Confirmé par quorum : par défaut, 2 régions doivent signaler l’échec avant l’ouverture d’un incident. La règle par défaut de l’organisation exige 2 régions et 2 checks consécutifs. Un monitor peut porter sa propre règle, avec un nombre ou un pourcentage, des checks consécutifs et une durée minimale.

Offres et limites

Intervalle minimal
300 s en Free, 60 s en Pulse, 30 s en Sentinel, 15 s en Command et 10 s en Enterprise. Le formulaire web propose 30 s, 1 min, 5 min, 15 min et 1 h. Les intervalles de 15 s et 10 s ne sont accessibles que par MCP.
Régions
2 sur 6 en Free, 3 sur 6 en Pulse et les 6 à partir de Sentinel.
Monitors
10 en Free, 50 en Pulse, 150 en Sentinel, 500 en Command et un quota sur mesure en Enterprise. Onze types de sonde partagent ce quota, tandis que les agents hôtes et les heartbeats ont le leur. Un pack de 50 monitors supplémentaires coûte 39 €.

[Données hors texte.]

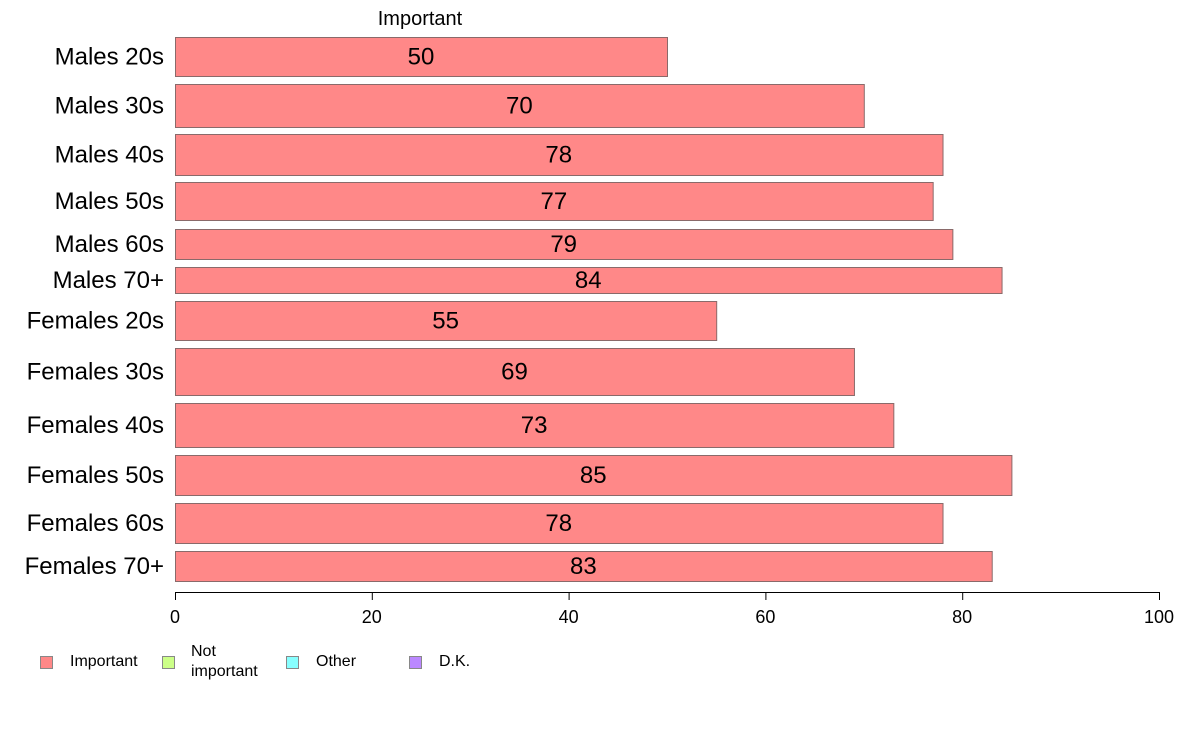 The image size is (1188, 736). Describe the element at coordinates (175, 617) in the screenshot. I see `x-tick-label: 0` at that location.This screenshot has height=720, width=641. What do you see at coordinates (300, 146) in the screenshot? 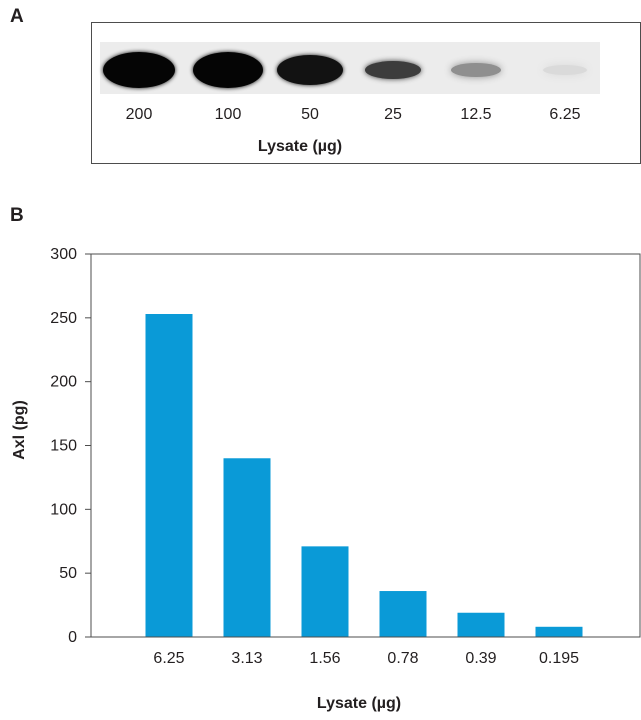
I see `blot-x-axis-label: Lysate (µg)` at bounding box center [300, 146]. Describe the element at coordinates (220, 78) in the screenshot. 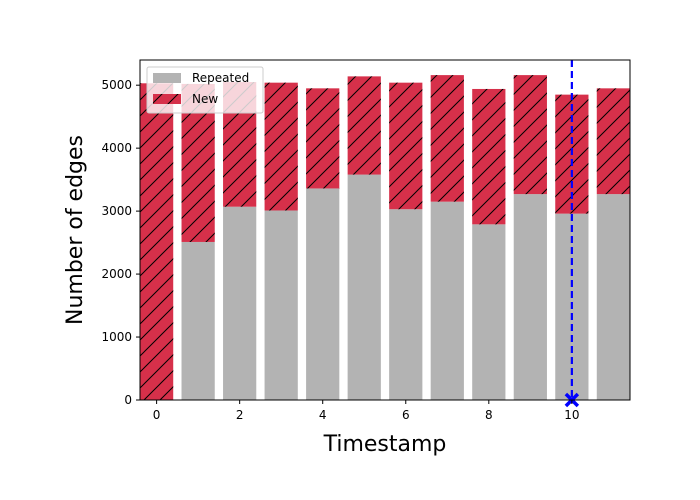

I see `legend-label: Repeated` at that location.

Comparer toutes les limites

Depuis le pipeline ou un agent

La même config fonctionne dans l’étape de déploiement, dans un client MCP comme Claude Code et dans le formulaire ci-dessus. create_monitor exige une clé API valable pour toute l’organisation. Si vous omettez regions, l’offre applique sa valeur par défaut.

{
  "name": "Order API",
  "type": "http",
  "interval_seconds": 60,
  "config": {
    "url": "https://orders.example.com/health",
    "expected_status": 200,
    "keyword": "ok",
    "tls_cert": { "enabled": true, "warn_days": 21 },
    "security_headers": {
      "enabled": true,
      "headers": ["strict-transport-security", "content-security-policy"],
      "missing_severity": "degraded"
    },
    "dns_hygiene": { "enabled": true }
  }
}

Chaque interface, avec sa limite

Limites

  • La sonde n’exécute ni parcours de navigateur ni JavaScript, et ne suit aucun flux de connexion. Elle n’envoie ni corps de requête ni cookies.
  • La méthode et les en-têtes de requête se règlent par l’API ou MCP, pas dans le formulaire.
  • La sonde suit 5 sauts de redirection au plus, et une chaîne plus longue fait échouer le check.
  • La note des en-têtes de sécurité vérifie leur présence, pas leurs valeurs.
  • La sonde refuse les cibles sur des adresses privées, de boucle locale, link-local et de métadonnées cloud.
  • Toutes les régions ne sondent pas en IPv6 : choisir ipv6 restreint donc les régions utilisables.